Playa de San Lorenzo. /
Playa de San Lorenzo.

Se trata de 4.529 fotografías tomadas en Asturias entre los años 1976 y 1995

M. F. ANTUÑA GIJÓN.

Son 4.529 fotografías captadas en Asturias entre 1976 y 1995 por el objetivo de la fotógrafa Ana Muller (Madrid, 1948), hija del fotógrafo húngaro afincado en Asturias Nicolás Muller (Orosháza, 1913- Llanes, 2000). Ella como pocos ha recorrido Asturias disparando contra sus paisajes, sus tradiciones y también sus espacios industriales, y ella ha querido que su ingente colección de imágenes del ayer quedé conservada en lugar seguro. La fototeca del Museo del Pueblo de Asturias ha sido el lugar elegido para depositar la donación de Muller.

«Si hago una donación de las fotos que tengo de Asturias es porque creo que el mejor sitio para que estén es el museo, de modo que estoy honrada de que estén ahí, al alcance de quien quiera usarlas», afirma Muller. Y añade: «Son fotos que reflejan años pasados, cosas que ya no están y han cambiado y otras que permanecen».

Tienen las imágenes un valor documental innegable, aunque Ana Muller no quiero apuntarse méritos: «No sé si es importante, es una mirada sin mayores pretensiones». Por el momento, aún es pronto para saber si en el futuro podrá componerse con ella alguna exposición con ese cuarto de siglo de fotografía hecha en Asturias. «Eso ya depende de Juaco (López, el director del museo), que siempre da buen uso del material, yo no tengo opinión, el museo decide».

La mayor parte de las fotografías son diapositivas de 35 milímetros y de 6x6 y 6x17 cm. Se completa la coleccion con 114 negativos de color de 6x6 y con 57 negativos de blanco y negro de 35 mm, entre los que aparecen instantáneas del Día de la Cultura de 1976. También se conservan imágenes del diario 'Asturias', en el que Muller trabajó como fotoperiodista.

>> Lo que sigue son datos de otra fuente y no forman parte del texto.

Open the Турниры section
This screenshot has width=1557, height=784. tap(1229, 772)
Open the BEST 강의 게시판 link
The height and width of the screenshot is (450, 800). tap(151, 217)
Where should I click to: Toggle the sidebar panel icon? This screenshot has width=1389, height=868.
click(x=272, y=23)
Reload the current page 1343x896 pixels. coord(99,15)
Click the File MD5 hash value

La trayectoria de Anna Muller en el mundo de la imagen se inició con trece años, cuando comenzó a trabajar junto a su padre en el estudio que este regentaba en la madrileña calle Serrano. En el año 1975 se estableció en Oviedo para ejercer como fotógrafa de la Fábrica de Loza de San Claudio y la Constructora Diher. En aquel tiempo hace también retratos que se muestran en la galería el Diañu Burlón. Es en 1978 y 1979 cuando trabaja como reportera para el diario 'Asturias'. En 1980 regresa a Madrid para hacerse cargo del estudio de Serrano tras la jubiliación de su padre. Compagina entonces su tarea como retratista y los reportajes de boda con la fotografía para empresas como Repsol, Ferrovial y Feve. También hizo libros y realizó el seguimiento de obras públicas tan importantes como las del Museo Guggenheim de Bilbao o las remodelaciones de Correos, el Teatro Real o el parque Madrid Río. Además de otras infraestructuras, como el viaducto Pintor Fierros de Novellana, cuyas imágenes formaron parte de un libro.

Muchas de sus fotografías de Asturias fueron encargos para publicaciones, que le permitieron fotografiar toda la geografía de la región. En 1991 publicó el libro 'Asturias. Otra mirada', con textos de José Antonio Mases, y ha sido la autora de las instantáneas de varios libros relacionados con Asturias: 'Un viaje hacia el norte' (1987), con textos de Ramón Nieto; 'Roberto Frassinelli, el alemán de Corao, Asturias, 1845-1887' (1987), de María Cruz Morales Saro; 'Arquitectura de indianos en Asturias' (1987), de María Cruz Morales y Moisés Llordén, y 'Lo moderno de nuevo. Arquitectura en Asturias, 1950-1965 (2014)', de Fernando Nanclares y Nieves Ruiz.